04 July 2011 - 00:03 By Joe Latakgomo

Lehlohonolo Moagi, who describes himself as an avid newspaper reader, called to take issue with me on the concept of "truth".

He seemed to believe I suggested in a previous column that there are different levels of truth, and drove me to suggest that there is only one truth, which is what newspapers should be publishing.

If that is the case, he argued, why should newspapers be required to publish both sides of the story, because, invariably, both sides cannot be true - one side would be untrue in most cases and therefore newspapers would be guilty of spreading an untruth.

I would like to think he was looking at this issue from a philosophical point of view, rather than as an absolute. Yet, it got me thinking - as it must, and will, many an editor and newspaper critic.

Journalist, philosopher and political commentator Walter Lippman (Lippman House, home of the Nieman Programme for Journalism at Harvard University, is named after him) once said he did not assume that news and truth were synonymous.

For him, "the function of news is to signalise an event, the function of truth is to bring to light the hidden facts, to set them in relation with each other, and make a picture of reality on which men can act".

And then he made a statement with which we as journalists are possibly all in agreement, saying news is "imperfectly recorded" - as is perhaps all history.

Imperfect though it is, it is still the most reliable record of a nation's life and times. It is still the best indicator of the levels of freedom a nation enjoys. It is still the best social and political barometer of a country.

No journalist can claim he had collected "all the facts" of a news event nor, if he had done so, that his newspaper would have been able to publish "all the facts" about every news item in the paper. And if the newspaper could publish "all the facts", no reader would have been able to read them all.

Moagi also argues that newspapers are often guilty of distortion by omission, an accusation critics and government regularly make.

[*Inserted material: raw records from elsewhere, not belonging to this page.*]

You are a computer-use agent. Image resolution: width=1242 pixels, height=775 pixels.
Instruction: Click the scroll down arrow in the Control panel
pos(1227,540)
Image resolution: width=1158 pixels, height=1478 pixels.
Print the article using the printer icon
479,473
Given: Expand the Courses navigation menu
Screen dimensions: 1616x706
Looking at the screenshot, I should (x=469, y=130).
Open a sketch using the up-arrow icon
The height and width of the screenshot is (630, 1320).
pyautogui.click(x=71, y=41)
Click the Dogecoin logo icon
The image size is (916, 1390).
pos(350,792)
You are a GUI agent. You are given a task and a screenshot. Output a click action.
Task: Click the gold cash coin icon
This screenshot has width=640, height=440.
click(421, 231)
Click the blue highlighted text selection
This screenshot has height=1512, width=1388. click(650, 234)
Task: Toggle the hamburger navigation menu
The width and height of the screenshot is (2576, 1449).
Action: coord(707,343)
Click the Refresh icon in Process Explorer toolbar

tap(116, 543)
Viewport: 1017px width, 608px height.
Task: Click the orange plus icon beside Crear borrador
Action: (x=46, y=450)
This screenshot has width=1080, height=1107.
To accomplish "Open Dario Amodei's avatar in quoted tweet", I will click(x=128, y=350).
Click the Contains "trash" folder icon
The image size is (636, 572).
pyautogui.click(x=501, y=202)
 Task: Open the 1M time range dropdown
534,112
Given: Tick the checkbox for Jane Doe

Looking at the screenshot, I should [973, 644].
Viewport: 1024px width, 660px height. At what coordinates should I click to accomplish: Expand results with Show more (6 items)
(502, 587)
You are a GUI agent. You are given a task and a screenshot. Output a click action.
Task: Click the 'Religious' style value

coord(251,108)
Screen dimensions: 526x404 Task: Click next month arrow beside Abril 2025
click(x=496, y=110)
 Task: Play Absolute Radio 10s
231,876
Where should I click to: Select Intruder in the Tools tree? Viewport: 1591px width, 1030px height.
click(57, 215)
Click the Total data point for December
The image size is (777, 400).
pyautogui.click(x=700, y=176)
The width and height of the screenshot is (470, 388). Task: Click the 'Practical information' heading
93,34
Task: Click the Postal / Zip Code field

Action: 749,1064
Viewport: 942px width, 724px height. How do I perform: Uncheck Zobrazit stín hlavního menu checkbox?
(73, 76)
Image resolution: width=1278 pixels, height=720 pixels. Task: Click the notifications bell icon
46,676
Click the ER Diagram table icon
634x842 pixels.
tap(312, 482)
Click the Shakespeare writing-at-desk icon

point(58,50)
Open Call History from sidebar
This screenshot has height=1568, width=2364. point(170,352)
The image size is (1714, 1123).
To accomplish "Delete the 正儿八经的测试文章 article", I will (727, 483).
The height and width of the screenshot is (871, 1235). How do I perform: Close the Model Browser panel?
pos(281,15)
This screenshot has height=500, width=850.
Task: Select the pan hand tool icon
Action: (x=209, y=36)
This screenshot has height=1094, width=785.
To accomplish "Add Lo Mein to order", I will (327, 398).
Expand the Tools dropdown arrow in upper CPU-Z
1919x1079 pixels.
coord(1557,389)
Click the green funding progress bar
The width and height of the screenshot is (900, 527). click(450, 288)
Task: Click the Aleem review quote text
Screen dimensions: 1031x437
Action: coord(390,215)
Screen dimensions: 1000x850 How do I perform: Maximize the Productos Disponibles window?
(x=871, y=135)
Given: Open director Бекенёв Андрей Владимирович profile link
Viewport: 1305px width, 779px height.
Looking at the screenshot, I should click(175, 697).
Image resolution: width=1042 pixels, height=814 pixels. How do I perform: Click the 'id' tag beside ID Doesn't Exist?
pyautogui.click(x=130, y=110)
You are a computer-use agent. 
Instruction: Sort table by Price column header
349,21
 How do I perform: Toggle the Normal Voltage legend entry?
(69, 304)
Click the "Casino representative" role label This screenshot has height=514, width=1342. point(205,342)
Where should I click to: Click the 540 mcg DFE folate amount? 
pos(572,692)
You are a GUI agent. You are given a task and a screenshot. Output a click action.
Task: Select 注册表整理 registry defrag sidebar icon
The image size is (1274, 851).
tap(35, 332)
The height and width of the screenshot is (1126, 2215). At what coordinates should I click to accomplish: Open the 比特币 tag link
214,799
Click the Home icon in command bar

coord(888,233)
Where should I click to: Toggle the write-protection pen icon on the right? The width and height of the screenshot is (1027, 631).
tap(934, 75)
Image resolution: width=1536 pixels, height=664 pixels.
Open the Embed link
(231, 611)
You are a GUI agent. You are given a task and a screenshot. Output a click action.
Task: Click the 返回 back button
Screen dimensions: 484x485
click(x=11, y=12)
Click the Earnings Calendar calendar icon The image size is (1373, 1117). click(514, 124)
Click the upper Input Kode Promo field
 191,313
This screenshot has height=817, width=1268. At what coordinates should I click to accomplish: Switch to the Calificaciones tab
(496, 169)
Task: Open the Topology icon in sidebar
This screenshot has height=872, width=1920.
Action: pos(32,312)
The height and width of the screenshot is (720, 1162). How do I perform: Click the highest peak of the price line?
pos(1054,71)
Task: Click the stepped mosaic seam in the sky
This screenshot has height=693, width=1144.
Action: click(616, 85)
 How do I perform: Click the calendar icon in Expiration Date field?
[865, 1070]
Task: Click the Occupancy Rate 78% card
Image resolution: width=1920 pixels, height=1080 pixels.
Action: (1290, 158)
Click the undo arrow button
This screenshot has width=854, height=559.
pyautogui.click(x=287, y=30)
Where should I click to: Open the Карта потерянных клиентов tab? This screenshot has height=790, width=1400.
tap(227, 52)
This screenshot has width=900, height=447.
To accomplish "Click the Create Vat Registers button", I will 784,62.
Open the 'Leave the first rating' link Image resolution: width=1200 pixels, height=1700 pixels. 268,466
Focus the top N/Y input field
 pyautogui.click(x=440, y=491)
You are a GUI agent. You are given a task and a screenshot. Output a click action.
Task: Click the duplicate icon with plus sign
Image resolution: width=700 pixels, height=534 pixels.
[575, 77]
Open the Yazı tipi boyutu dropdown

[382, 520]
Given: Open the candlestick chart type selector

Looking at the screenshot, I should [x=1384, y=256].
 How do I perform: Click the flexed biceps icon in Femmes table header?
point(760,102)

ANC Youth League leader Julius Malema calls for land-grabbing by the government and the ANC quickly refutes this, adding that it is not ANC nor government policy, Moagi says. But President Jacob Zuma gets up at Albertina Sisulu's funeral and sings about whites having to "let go of our land", and the media ignores it. This, coming from the president, is clearly significant. And then he slams Malema in a subsequent statement.

"Is it coincidence that Malema and Zuma both speak, in different ways, about taking back the land? And why has the media ignored this?" Moagi asks.

Instead, Hogarth, in the Sunday Times, suggests that Zuma "must be the last person in the country who still doesn't have an opinion" on land seizure, he points out.

However, with all the imperfections, and the tortuous nature of news, it is still incumbent on journalists to present the facts that are considered significant to the story in an unbiased manner, and not to slant the story, or to ignore statements of national importance.

Which brings me back to Moagi's thesis: there is clearly merit in what he is saying. The fundamental principle of right of reply means that if an allegation is made against a person, he has the right to present his side of the story and for his side to be given equal prominence.

The argument that journalists use, and which, it seems to me, is the only logical way to deal with it, is that the reader will make up his or her own mind after being presented with both sides. The reader will decide which of the two parties is telling the truth. That, at least, is the theory.

But should journalists be obliged to publish information, knowing it to be false, because it is the affected party's right to state his case? Should such blatant untruths be challenged pre-publication, and how can this be done without being perceived to be prejudiced?

Journalists and their editors should not play God and make such judgments, though. Their responsibility is to present the facts as they have gathered them. The unwanted result of this approach is that readers judge newspapers, rather than the people who provide the information, as "reporting lies".

This is why the credibility of newspapers has been deteriorating over the years, and the strident calls by government and critics like the ANC Youth League are exacerbating this.

Newspapers are merely packages for the news - and some package the news better than others.